**TEXT SECTION**
┌──

Sixth Sunday of Easter, 21 May 2017, 9.30am

Just as Darryl Kerrigan depended on the advocacy provided by his lawyers in the 1997 film, The Castle, so we depend on the power of the Holy Spirit to help us through our trials

The Holy Spirit, our Advocate

Preached by The Rev'd Dr Tony Surman

Primary Texts

Acts 17:22-31

1 Peter 3:13-22

John 14:15-21

 

If you need to go to court for any reason, either as a plaintiff or a defendant in a civil trial or as the accused in a criminal trial – God forbid – you would do well to choose a lawyer who can ably represent you, who is well versed in the law pertinent to your case, is quick on their feet and determined to win. In other words, your selection of a lawyer should be based on their ability to advocate on your behalf in a courtroom situation. Indeed, in some countries court lawyers – or at least some ranks of court lawyers – are referred to as Advocates. This isn’t common practice in New Zealand, but the word appears in the title of two recent New Zealand books on court practice, ‘Introduction to Advocacy’ edited by Judge (Sir) Bruce Robertson (2nd ed, New Zealand Law Society, Wellington, 2008), and the 2013 book by Judge Anthony Willy and the Barrister James Rapley, simply titled, ‘Advocacy.’

In this morning’s Gospel, Jesus uses a term that is translated as ‘Advocate’ to describe the Spirit he will send the disciples when he is no longer with them in person. The word that is used in the original Greek text of John’s Gospel is ‘parak/lētos’ – paraclete in English – which (not surprisingly) refers to someone who intercedes for another, who offers advocacy, help and, through that, comfort (which is the word that the King James Version uses to translate parak/lētos). So when Jesus tells his disciples that he is about to send them an advocate, it might pay to have in mind the ablest QC you can imagine, coming to the Apostles’ assistance.

└──

Copy the sermon text, everything from "In this morning’s" down to "the Apostles’ assistance.", switching each "disciples" to "followers".

**MATERIAL PROVIDED**
┌──

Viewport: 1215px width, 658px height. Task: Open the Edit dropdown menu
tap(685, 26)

└──
┌──

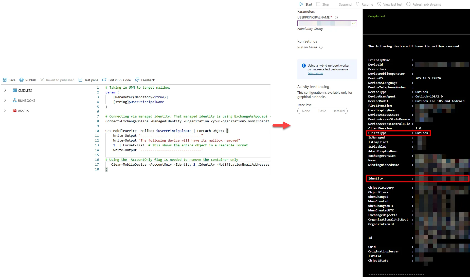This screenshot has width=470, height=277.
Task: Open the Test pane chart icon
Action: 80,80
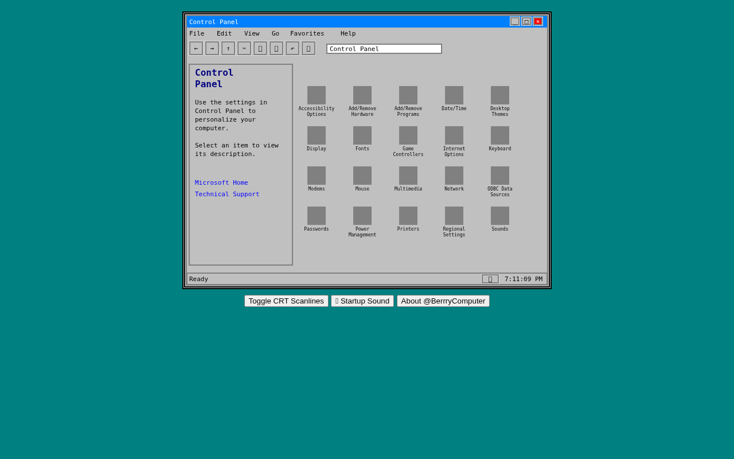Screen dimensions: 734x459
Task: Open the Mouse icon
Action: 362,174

└──
┌──

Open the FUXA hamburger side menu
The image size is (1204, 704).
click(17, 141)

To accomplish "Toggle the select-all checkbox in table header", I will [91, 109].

└──

**WRITTEN ANSWER**
In this morning’s Gospel, Jesus uses a term that is translated as ‘Advocate’ to describe the Spirit he will send the followers when he is no longer with them in person. The word that is used in the original Greek text of John’s Gospel is ‘parak/lētos’ – paraclete in English – which (not surprisingly) refers to someone who intercedes for another, who offers advocacy, help and, through that, comfort (which is the word that the King James Version uses to translate parak/lētos). So when Jesus tells his followers that he is about to send them an advocate, it might pay to have in mind the ablest QC you can imagine, coming to the Apostles’ assistance.